About 10 years ago, I found an eight-inch Miwok pestle grown into the rootball of a fallen giant in the forest at the Vedanta Retreat at Olema. Miwok used these to grind acorns for flour, they say. And the miracle of finding such a thing after the hundreds of years it had slept inside the soil of that rootball did not escape me. But I spent the next two hours looking for the mortar that went with it. Then I returned to the Retreat House and showed Swami Prabuddhananda the pestle. I asked him if I could keep it, and he responded, "Oh, if you must."

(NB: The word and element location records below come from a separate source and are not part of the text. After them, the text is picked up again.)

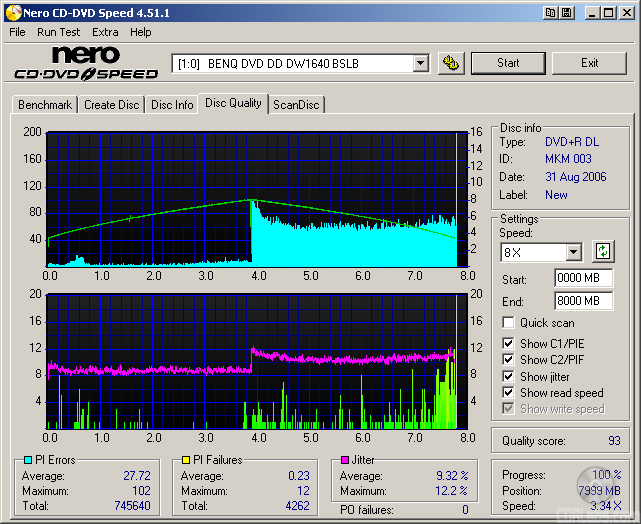This screenshot has width=641, height=524.
Task: Disable Show read speed checkbox
Action: tap(509, 393)
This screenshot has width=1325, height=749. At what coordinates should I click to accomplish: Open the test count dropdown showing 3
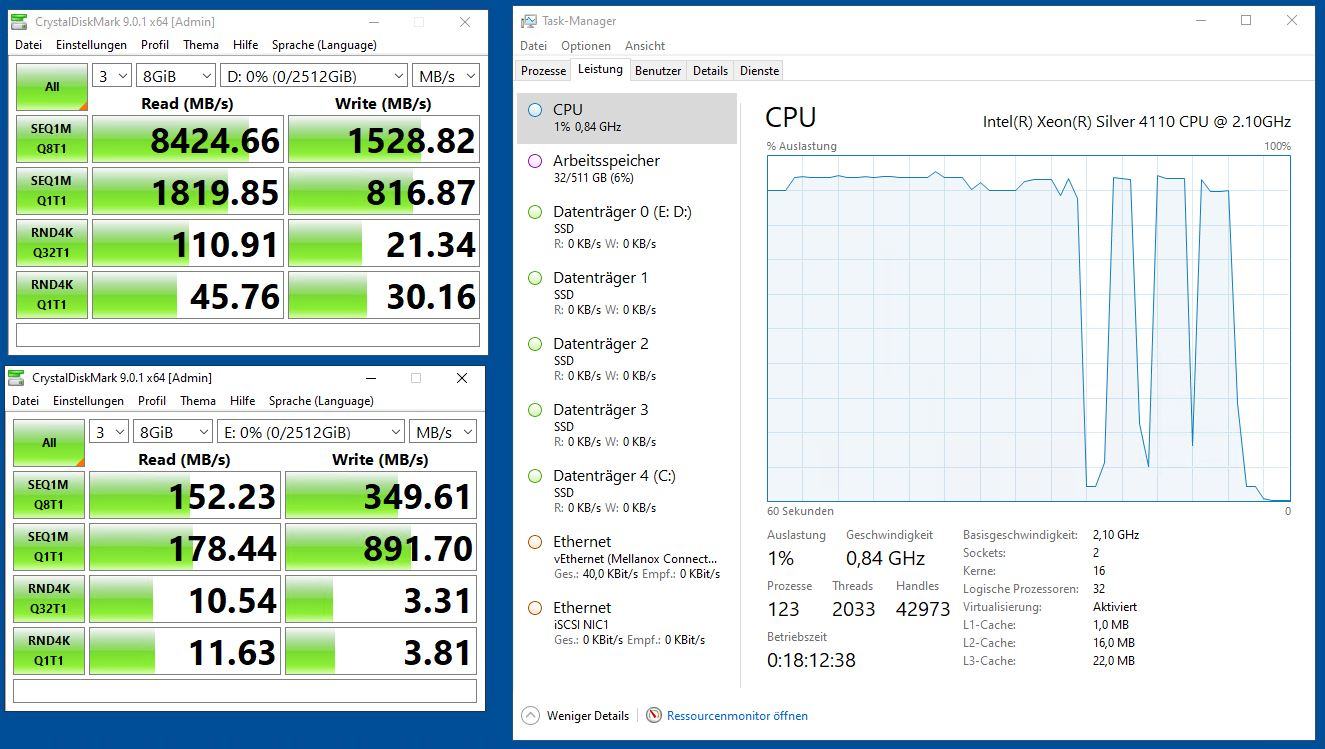tap(111, 75)
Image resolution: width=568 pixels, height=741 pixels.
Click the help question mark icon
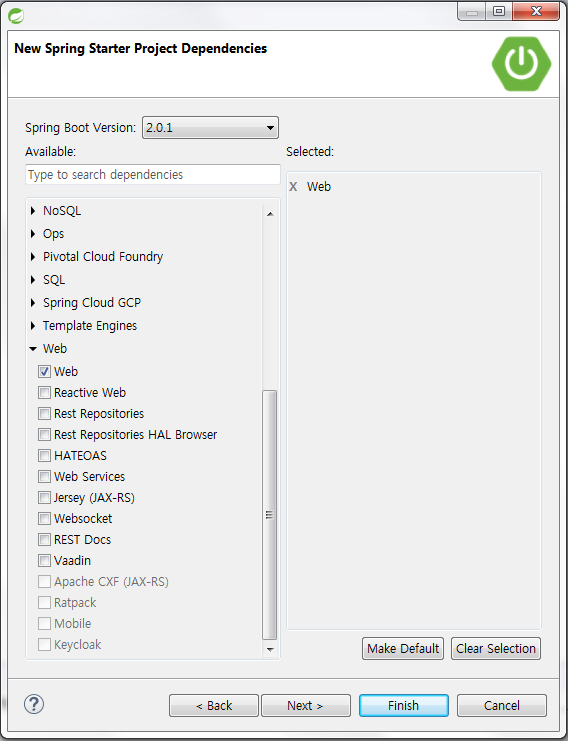click(x=34, y=704)
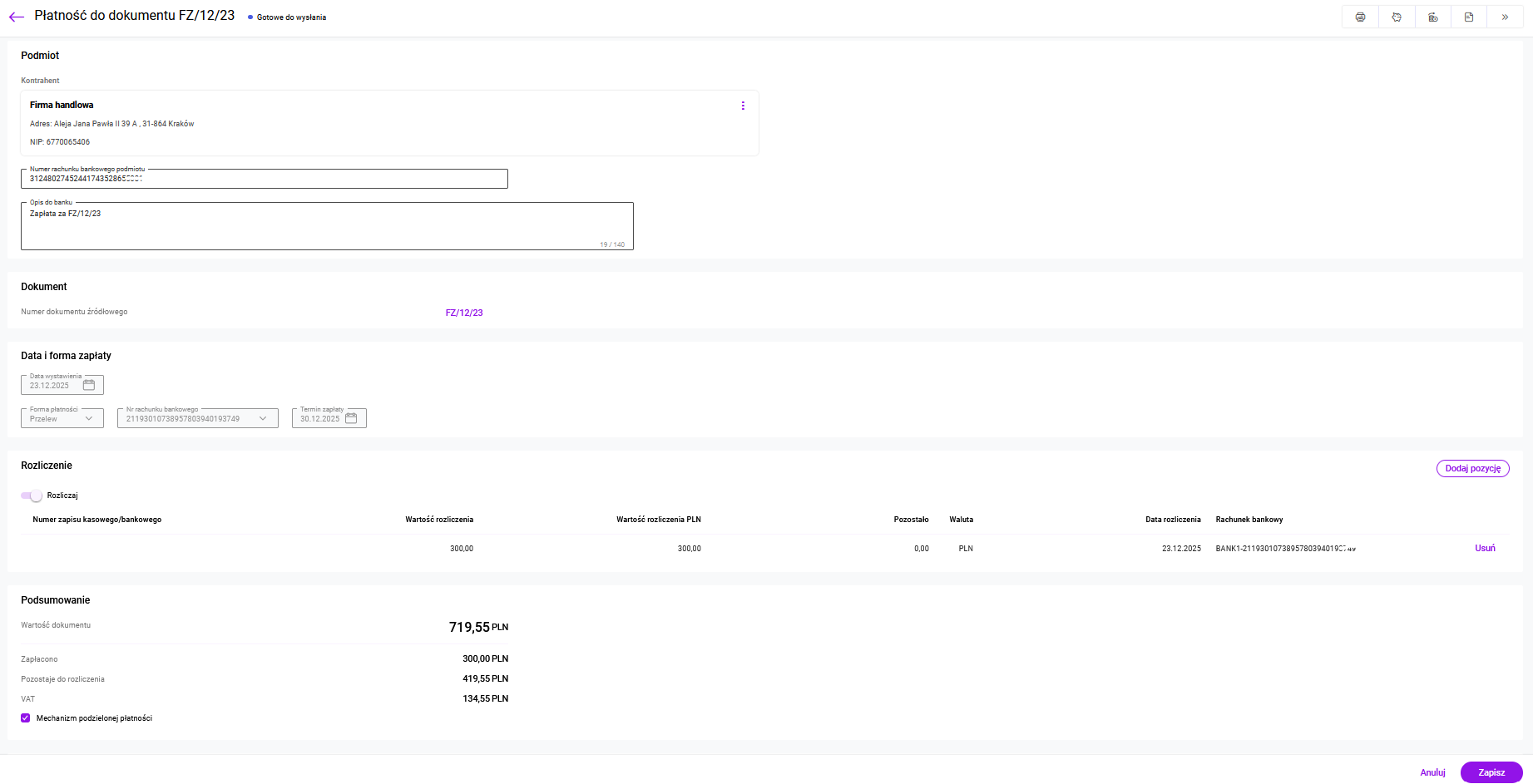Click Anuluj to cancel

1432,772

Then I told him of a day in the mountains in Colorado when I was sitting with my feet dragging in the water on either side of the point of a small island in the stream. In the midst of that, I understood the connectiveness of all things, matter and energy flows, essentially the whole of everything. I saw the whole of creation, of eternity, of the way that planets are atoms and solar systems molecules, snowbanks are sandunes. And even though it had been 25 years before, the absolute magic of that moment stayed with me. I was still trying to get that back. Just like I was trying to find the mortar. I couldn't see how it was possible for me ever to be satisfied if that were my character.
He said a couple of things. First, that the Miwok probably didn't carry their mortars, but just used rocks with hollows in them in situ. Why would they carry something that was all around them on the ground? The pestle, on the other hand, was a tool and valuable, because rare. So they would have taken that with them. That it was important to know what was which and not to carry the heavy mortar when you don't need to.
Second thing he said was that enlightenment comes and goes. And that I had probably been enlightened many times in my lifetime, but still hadn't gotten to the point of realizing that like everything else, it wasn't something I could hold onto. But I could use that experience to inform my perceptions of everything going forward. And so I try, lugging along the mortar, sometimes, and sometimes the pestle, sometimes enlightened, sometimes too in the dark to light the candle in my hand.
When I typed the Title on this blog, it translated my words, "Musings on the Solstice" into sanskrit letters. I have no idea what they mean. But I'm satisfied that this is what it is. May enlightenment catch up with you today, and may you be so enlightened that you don't try to hold onto it! Om Shanti Shanti Shanti.